Measuring the exoplanet’s wind speed
The surface of the star is brighter at its centre than it is on its edges. As the exoplanet moves in front of it, the amount of light blocked by varying parts of its atmosphere changes.
The researchers used this data for the first time to measure the speeds on opposite sides of HD 189733b independently, from which they got their velocity map.
As the exoplanet moved in front of its star, the scientists were able to directly measure and map its weather system. (Image: University of Warwick)
Dr. Wheatley believes their technique could help scientists who are studying Earth-like planets in their search for extraterrestrial life forms.
Dr. Wheatley said regarding the technique to map weather systems in faraway planets:
“We are tremendously excited to have found a way to map weather systems on distant planets. As we develop the technique further we will be able to study wind flows in increasing detail and make weather maps of smaller planets.”
“Ultimately this technique will allow us to image the weather systems on Earth-like planets.”
Studying ‘Hot Jupiters’
‘Hot Jupiters’, also known as ‘Roaster Planets’, are a class of exoplanets whose features are similar to those of Jupiter, but have very high surface temperatures and orbit super-close to their stars.

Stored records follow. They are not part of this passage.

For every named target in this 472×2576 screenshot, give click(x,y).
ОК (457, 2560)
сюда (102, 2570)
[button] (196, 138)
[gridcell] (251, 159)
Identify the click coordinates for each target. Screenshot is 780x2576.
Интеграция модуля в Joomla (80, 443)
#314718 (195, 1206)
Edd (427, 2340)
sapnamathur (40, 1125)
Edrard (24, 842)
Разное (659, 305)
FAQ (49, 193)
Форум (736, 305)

These types of exoplanets are very popular targets for scientific study.
HD 189733b is a ‘Hot Jupiter’ – it is slightly more than 10% bigger than Jupiter, but 180 nearer its star than Jupiter is to the Sun, and it has a surface temperature of about 1200 °C.
HD 189733b’s size and proximity (astronomically speaking) to our Solar System make it a very popular target for astrophysicists and astronomers to study.

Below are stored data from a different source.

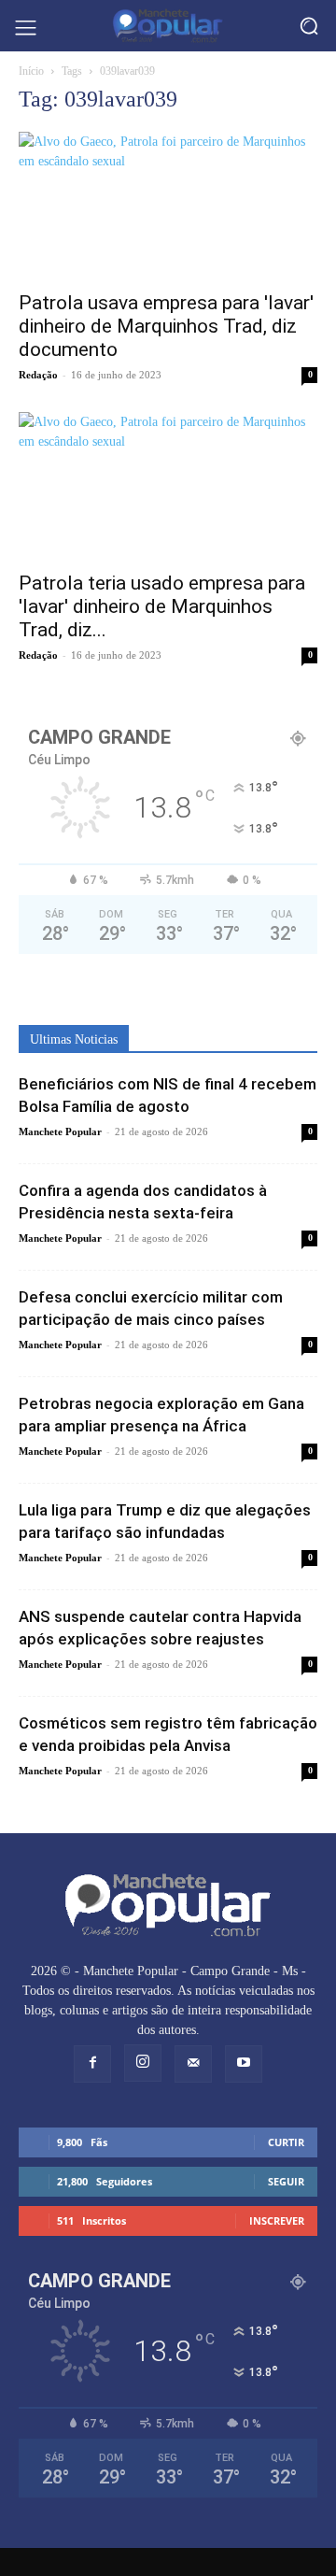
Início (31, 71)
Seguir (286, 2181)
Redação (38, 374)
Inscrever (276, 2220)
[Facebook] (92, 2064)
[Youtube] (243, 2064)
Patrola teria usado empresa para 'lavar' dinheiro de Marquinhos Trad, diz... (162, 606)
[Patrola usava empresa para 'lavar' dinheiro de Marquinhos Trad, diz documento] (168, 205)
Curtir (286, 2142)
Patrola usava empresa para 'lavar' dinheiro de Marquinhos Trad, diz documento (166, 326)
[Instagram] (142, 2063)
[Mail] (193, 2064)
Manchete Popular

According to prior studies, HD 189733b’s day side would be a light shade of blue to the human eye. The colour is probably due to silicate particles forming clouds high up in its atmosphere.
The researchers used data from the High Accuracy Radial Velocity Planet Searcher (HARPS). (Image: ESO)
Mr. Louden and Dr. Wheatley collected and analyzed data from the High Accuracy Radial Velocity Planet Searcher (HARPS), a high-precision echelle spectrograph the ESO (European Southern Observatory) installed in 2002 at La Silla Observatory in Chile. During its active lifetime, HARPS has discovered more than 130 exoplanets.
Reference: “Spatially resolved eastward winds and rotation of HD189733b,” Peter J. Wheatley and Tom Louden. Cornell University Library. Submitted on Nov 11, 2015. arXiv:1511.03689 [astro-ph.EP].